Properties of glomerular angiotensin receptors in acute renal failure in the rat.

Angiotensin (AII) binds to specific glomerular receptors to modulate glomerular filtration rate (GFR) in the normal kidney. To test the hypothesis that altered AII binding to the glomerulus may contribute to the decreased GFR in acute renal failure (ARF) we studied the properties of glomerular AII receptors in models of ARF. ARF was induced in rats by either mercuric chloride (2.0 or 4.5 mg/kg) or 60 min renal ischemia. Outer cortical glomeruli isolated by sieving techniques were studied by equilibrium binding analysis.
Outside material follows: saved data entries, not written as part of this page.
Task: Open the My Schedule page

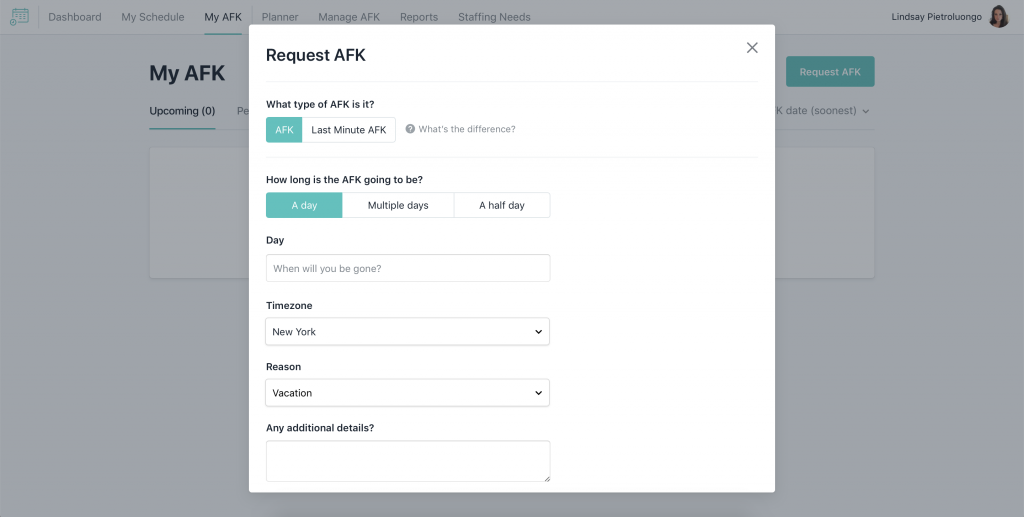Action: [x=153, y=17]
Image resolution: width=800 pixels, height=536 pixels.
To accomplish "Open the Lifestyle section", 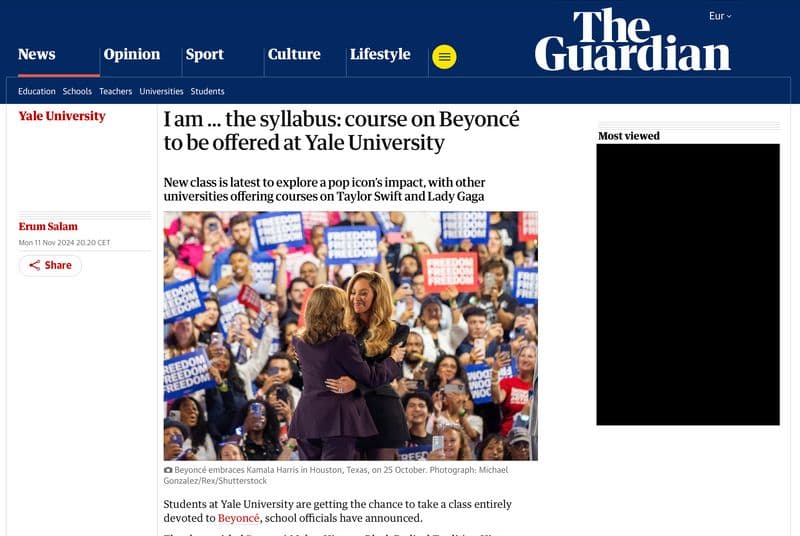I will [380, 54].
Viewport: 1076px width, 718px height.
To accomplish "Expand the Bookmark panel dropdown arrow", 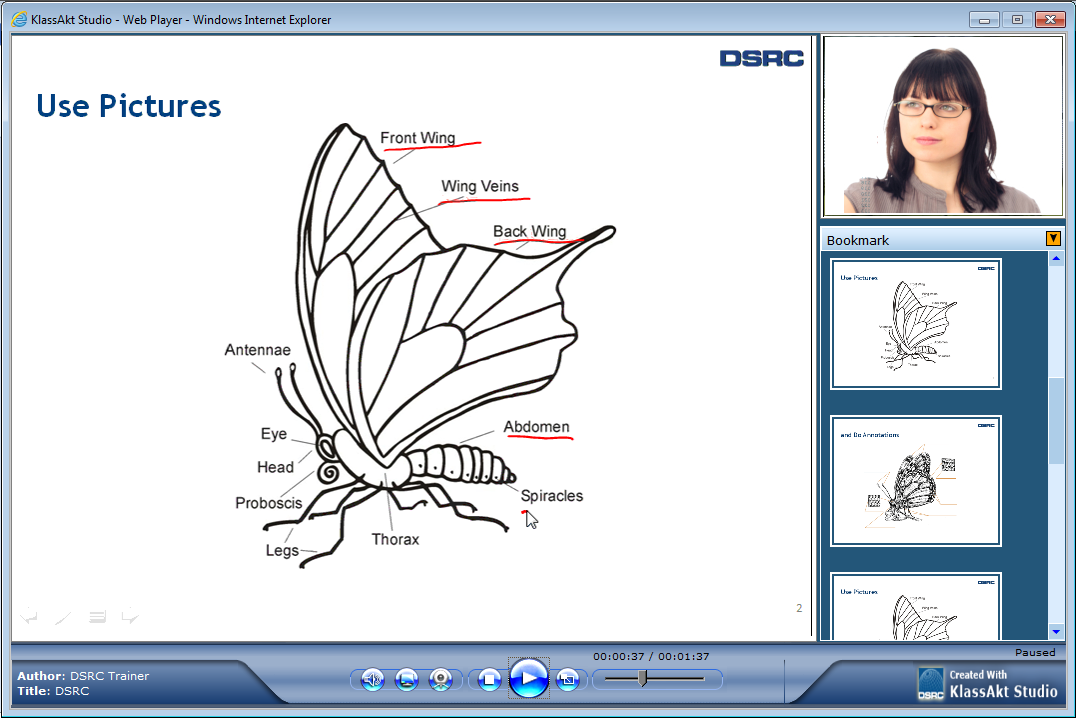I will click(1053, 239).
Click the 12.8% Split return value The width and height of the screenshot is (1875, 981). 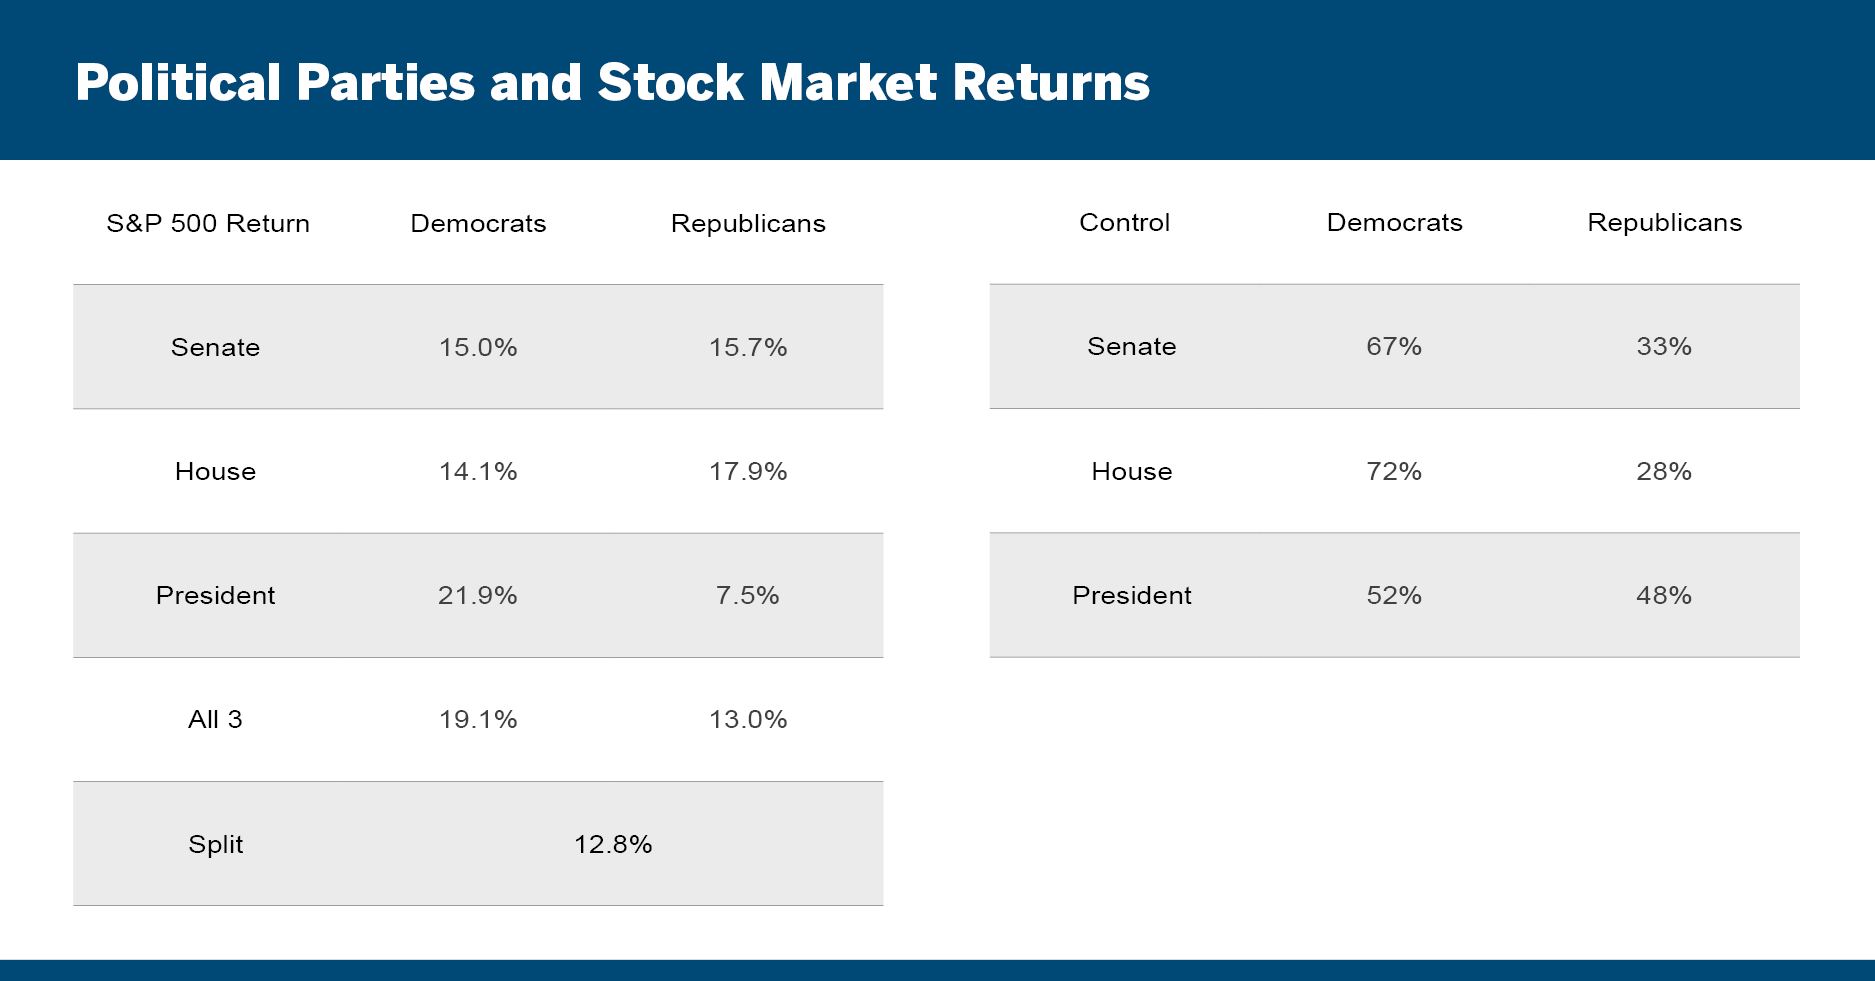[x=613, y=844]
Scatchard analysis revealed one class of high-affinity receptors over a wide range of concentrations (10(-11)M to 10(-8)M). Angiotensin binding to specific glomerular receptors was studied at 2 and 24 hr after high-dose mercuric chloride. Glomerular AII receptor density was unchanged after mercuric chloride ARF [2 hr: 783 +/- 96 (N = 6), 24 hr: 765 +/- 69 (N = 4); normal control: 718 +/- 64 (N = 9)]. Likewise, the equilibrium affinity constant was unaltered after HgCl2 [2 hr: 1.85 +/- 0.28 X 10(8)M-1 (N = 6); 24 hr: 1.80 +/- 0.25 X 10(8)M-1 (N = 4); normal control: 2.02 +/- 0.21 X 10(8)M-1 N = 9)]. Plasma angiotensin II levels were elevated 2 hr after HgCl2 (normal 16.2 +/- 2.3 pg/ml; 2 hr 47.6 +/- 4.8) and returned to normal by 24 hr (17.2 +/- 2.4 pg/ml). Additional experiments performed 2 weeks after low-dose HgCl2-induced ARF and at 24 hr after unilateral renal artery clamp also demonstrated normal AII receptor affinity and density. These studies demonstrated that glomerular AII receptor binding is unaltered during the initiation, maintenance, and recovery phases of ARF. Changes in the binding characteristics of glomerular AII receptors do not play a role in the pathogenesis of ARF.